[RECORDS FOR THE EXERCISE]

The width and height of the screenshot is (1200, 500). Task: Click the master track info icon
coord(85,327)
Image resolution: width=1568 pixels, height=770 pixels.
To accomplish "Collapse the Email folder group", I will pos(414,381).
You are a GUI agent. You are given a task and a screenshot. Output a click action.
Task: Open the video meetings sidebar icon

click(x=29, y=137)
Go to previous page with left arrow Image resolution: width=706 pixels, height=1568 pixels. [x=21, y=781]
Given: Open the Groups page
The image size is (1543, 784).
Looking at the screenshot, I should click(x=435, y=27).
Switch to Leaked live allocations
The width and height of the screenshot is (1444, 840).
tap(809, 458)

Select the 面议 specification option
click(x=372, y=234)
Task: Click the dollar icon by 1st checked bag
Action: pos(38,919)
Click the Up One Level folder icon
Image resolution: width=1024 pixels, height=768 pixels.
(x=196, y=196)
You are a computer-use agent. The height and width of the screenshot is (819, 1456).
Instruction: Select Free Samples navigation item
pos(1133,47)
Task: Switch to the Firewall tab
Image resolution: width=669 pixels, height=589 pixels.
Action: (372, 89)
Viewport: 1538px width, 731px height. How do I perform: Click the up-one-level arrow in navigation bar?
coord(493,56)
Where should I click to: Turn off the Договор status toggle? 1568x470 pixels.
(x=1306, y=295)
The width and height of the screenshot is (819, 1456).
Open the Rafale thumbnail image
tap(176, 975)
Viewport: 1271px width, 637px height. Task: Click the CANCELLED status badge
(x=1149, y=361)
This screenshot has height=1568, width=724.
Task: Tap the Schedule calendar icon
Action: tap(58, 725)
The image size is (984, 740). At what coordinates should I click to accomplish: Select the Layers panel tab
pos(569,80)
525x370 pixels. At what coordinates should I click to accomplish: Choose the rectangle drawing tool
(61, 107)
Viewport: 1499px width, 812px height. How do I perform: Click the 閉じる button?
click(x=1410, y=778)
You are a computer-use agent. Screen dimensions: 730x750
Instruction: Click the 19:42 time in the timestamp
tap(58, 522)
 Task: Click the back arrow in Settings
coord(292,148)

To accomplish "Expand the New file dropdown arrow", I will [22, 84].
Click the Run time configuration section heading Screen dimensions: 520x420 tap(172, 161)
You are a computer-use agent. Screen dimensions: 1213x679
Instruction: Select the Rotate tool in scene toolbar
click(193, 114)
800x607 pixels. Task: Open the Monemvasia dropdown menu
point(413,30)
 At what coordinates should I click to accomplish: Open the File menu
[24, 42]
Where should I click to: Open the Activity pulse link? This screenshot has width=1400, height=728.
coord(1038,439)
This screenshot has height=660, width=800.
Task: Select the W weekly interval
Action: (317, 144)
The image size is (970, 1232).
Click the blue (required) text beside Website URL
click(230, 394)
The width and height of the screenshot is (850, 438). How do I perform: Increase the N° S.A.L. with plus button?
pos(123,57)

[/RECORDS FOR THE EXERCISE]

## DIRECTIONS
Without any alteration, repeat each entry shown above.

## EXERCISE SOLUTION
The width and height of the screenshot is (1200, 500). Task: Click the master track info icon
coord(85,327)
Image resolution: width=1568 pixels, height=770 pixels.
To accomplish "Collapse the Email folder group", I will pos(414,381).
You are a GUI agent. You are given a task and a screenshot. Output a click action.
Task: Open the video meetings sidebar icon

click(x=29, y=137)
Go to previous page with left arrow Image resolution: width=706 pixels, height=1568 pixels. [x=21, y=781]
Given: Open the Groups page
The image size is (1543, 784).
Looking at the screenshot, I should click(x=435, y=27).
Switch to Leaked live allocations
The width and height of the screenshot is (1444, 840).
tap(809, 458)

Select the 面议 specification option
click(x=372, y=234)
Task: Click the dollar icon by 1st checked bag
Action: pos(38,919)
Click the Up One Level folder icon
Image resolution: width=1024 pixels, height=768 pixels.
(x=196, y=196)
You are a computer-use agent. The height and width of the screenshot is (819, 1456).
Instruction: Select Free Samples navigation item
pos(1133,47)
Task: Switch to the Firewall tab
Image resolution: width=669 pixels, height=589 pixels.
Action: (372, 89)
Viewport: 1538px width, 731px height. How do I perform: Click the up-one-level arrow in navigation bar?
coord(493,56)
Where should I click to: Turn off the Договор status toggle? 1568x470 pixels.
(x=1306, y=295)
The width and height of the screenshot is (819, 1456).
Open the Rafale thumbnail image
tap(176, 975)
Viewport: 1271px width, 637px height. Task: Click the CANCELLED status badge
(x=1149, y=361)
This screenshot has height=1568, width=724.
Task: Tap the Schedule calendar icon
Action: tap(58, 725)
The image size is (984, 740). At what coordinates should I click to accomplish: Select the Layers panel tab
pos(569,80)
525x370 pixels. At what coordinates should I click to accomplish: Choose the rectangle drawing tool
(61, 107)
Viewport: 1499px width, 812px height. How do I perform: Click the 閉じる button?
click(x=1410, y=778)
You are a computer-use agent. Screen dimensions: 730x750
Instruction: Click the 19:42 time in the timestamp
tap(58, 522)
 Task: Click the back arrow in Settings
coord(292,148)

To accomplish "Expand the New file dropdown arrow", I will [22, 84].
Click the Run time configuration section heading Screen dimensions: 520x420 tap(172, 161)
You are a computer-use agent. Screen dimensions: 1213x679
Instruction: Select the Rotate tool in scene toolbar
click(193, 114)
800x607 pixels. Task: Open the Monemvasia dropdown menu
point(413,30)
 At what coordinates should I click to accomplish: Open the File menu
[24, 42]
Where should I click to: Open the Activity pulse link? This screenshot has width=1400, height=728.
coord(1038,439)
This screenshot has height=660, width=800.
Task: Select the W weekly interval
Action: (317, 144)
The image size is (970, 1232).
Click the blue (required) text beside Website URL
click(230, 394)
The width and height of the screenshot is (850, 438). How do I perform: Increase the N° S.A.L. with plus button?
pos(123,57)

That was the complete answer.